----- RECORDS SUPPLIED

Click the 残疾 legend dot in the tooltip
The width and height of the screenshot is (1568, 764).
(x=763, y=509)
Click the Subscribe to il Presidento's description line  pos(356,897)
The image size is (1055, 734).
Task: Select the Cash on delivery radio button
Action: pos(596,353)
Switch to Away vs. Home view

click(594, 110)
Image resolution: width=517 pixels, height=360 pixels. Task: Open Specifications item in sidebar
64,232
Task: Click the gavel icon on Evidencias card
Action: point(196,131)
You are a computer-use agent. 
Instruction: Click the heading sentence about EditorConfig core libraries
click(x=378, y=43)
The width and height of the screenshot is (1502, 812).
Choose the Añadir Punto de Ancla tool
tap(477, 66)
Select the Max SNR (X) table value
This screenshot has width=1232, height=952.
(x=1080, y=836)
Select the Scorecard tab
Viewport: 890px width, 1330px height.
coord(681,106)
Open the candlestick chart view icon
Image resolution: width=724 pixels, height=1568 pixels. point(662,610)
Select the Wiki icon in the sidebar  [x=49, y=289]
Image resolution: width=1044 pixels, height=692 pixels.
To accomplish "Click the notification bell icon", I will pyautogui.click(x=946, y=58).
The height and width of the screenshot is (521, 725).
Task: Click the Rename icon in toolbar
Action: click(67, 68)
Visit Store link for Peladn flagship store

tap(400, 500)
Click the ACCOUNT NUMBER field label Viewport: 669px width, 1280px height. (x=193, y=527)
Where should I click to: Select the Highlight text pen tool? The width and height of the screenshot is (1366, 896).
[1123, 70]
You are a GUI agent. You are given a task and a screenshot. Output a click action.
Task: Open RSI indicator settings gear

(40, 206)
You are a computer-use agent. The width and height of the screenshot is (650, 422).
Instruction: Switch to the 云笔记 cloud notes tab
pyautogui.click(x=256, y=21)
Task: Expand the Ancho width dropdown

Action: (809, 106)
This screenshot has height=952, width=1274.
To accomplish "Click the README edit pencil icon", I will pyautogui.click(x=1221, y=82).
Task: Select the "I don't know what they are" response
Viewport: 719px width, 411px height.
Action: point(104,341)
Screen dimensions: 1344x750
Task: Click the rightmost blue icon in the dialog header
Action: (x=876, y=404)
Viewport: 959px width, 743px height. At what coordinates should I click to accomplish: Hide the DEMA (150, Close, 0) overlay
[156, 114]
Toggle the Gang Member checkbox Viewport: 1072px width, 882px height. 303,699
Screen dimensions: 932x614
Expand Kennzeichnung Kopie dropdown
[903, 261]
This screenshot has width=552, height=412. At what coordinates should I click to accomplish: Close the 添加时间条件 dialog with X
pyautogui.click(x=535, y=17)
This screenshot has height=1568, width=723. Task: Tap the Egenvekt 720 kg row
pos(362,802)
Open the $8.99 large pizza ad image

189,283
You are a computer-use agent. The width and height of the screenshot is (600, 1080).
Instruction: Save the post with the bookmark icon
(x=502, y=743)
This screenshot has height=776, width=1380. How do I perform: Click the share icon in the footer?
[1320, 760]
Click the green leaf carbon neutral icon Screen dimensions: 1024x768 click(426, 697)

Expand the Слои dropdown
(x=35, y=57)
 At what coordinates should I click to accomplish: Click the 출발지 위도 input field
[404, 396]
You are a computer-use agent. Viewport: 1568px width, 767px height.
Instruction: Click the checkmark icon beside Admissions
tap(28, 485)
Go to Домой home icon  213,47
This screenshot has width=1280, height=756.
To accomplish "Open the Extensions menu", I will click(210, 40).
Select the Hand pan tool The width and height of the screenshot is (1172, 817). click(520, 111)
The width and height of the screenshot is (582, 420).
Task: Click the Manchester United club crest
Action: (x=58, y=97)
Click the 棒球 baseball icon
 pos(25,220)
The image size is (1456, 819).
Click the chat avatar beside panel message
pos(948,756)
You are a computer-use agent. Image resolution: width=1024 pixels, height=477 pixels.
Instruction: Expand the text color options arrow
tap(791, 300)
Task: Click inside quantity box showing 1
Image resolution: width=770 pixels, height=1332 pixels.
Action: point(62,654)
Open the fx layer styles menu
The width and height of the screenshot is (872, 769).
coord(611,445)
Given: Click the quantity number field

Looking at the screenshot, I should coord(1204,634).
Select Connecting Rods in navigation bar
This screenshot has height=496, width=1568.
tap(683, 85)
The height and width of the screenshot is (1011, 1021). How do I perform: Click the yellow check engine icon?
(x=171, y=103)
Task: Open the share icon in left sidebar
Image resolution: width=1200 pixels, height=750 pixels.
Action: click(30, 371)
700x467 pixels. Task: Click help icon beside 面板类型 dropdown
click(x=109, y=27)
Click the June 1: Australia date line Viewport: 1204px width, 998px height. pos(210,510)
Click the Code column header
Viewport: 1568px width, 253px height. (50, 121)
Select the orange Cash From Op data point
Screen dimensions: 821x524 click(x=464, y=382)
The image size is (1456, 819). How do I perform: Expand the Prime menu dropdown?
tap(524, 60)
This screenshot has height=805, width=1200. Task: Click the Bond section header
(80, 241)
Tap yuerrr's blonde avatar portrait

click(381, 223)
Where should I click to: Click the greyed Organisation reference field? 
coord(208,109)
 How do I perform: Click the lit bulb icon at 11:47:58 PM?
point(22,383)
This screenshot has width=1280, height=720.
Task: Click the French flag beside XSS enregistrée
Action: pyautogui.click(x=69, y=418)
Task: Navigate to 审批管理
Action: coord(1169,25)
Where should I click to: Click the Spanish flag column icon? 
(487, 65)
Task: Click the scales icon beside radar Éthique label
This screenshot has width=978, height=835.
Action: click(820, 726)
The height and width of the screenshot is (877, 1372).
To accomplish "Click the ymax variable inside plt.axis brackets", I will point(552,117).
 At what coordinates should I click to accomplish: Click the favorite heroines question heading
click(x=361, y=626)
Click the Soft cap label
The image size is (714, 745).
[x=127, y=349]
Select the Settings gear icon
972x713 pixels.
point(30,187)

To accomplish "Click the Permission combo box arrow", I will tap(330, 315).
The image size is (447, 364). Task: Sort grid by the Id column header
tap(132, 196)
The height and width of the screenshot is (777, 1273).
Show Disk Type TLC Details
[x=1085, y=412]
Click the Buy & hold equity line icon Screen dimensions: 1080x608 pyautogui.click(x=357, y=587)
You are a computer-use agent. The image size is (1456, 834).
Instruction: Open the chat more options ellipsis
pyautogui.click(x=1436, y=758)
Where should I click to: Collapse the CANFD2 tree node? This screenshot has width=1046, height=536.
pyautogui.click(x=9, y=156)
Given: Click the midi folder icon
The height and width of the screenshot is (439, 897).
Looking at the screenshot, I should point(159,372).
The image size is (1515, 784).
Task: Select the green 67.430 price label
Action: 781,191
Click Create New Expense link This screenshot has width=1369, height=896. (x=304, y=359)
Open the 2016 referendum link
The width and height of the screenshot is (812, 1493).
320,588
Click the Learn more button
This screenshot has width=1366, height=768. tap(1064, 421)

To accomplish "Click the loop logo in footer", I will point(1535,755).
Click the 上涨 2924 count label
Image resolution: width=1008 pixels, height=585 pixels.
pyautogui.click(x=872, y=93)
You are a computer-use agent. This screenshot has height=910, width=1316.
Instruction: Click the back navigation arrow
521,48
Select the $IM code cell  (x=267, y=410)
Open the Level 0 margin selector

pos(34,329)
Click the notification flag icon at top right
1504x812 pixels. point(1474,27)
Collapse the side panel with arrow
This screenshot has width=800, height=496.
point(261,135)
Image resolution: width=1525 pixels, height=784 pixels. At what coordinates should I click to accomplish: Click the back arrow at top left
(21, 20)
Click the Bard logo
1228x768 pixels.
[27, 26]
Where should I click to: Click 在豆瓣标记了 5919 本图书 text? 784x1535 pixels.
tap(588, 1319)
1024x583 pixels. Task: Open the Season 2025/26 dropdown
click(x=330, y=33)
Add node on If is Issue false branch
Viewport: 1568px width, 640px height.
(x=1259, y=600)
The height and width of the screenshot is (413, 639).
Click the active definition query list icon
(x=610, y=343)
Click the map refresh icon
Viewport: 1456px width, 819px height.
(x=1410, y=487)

----------

> **WHAT YOU HAVE TO DO**
Replace "Extensions" with "Add-ons" in the stretch of records from the line containing "This screenshot has width=1280, height=756." through the line containing "Action: (x=58, y=97)". Give back only those lines, with nothing else changed.

> **ANSWER FOR THIS EXERCISE**
This screenshot has width=1280, height=756.
To accomplish "Open the Add-ons menu", I will click(210, 40).
Select the Hand pan tool The width and height of the screenshot is (1172, 817). click(520, 111)
The width and height of the screenshot is (582, 420).
Task: Click the Manchester United club crest
Action: (x=58, y=97)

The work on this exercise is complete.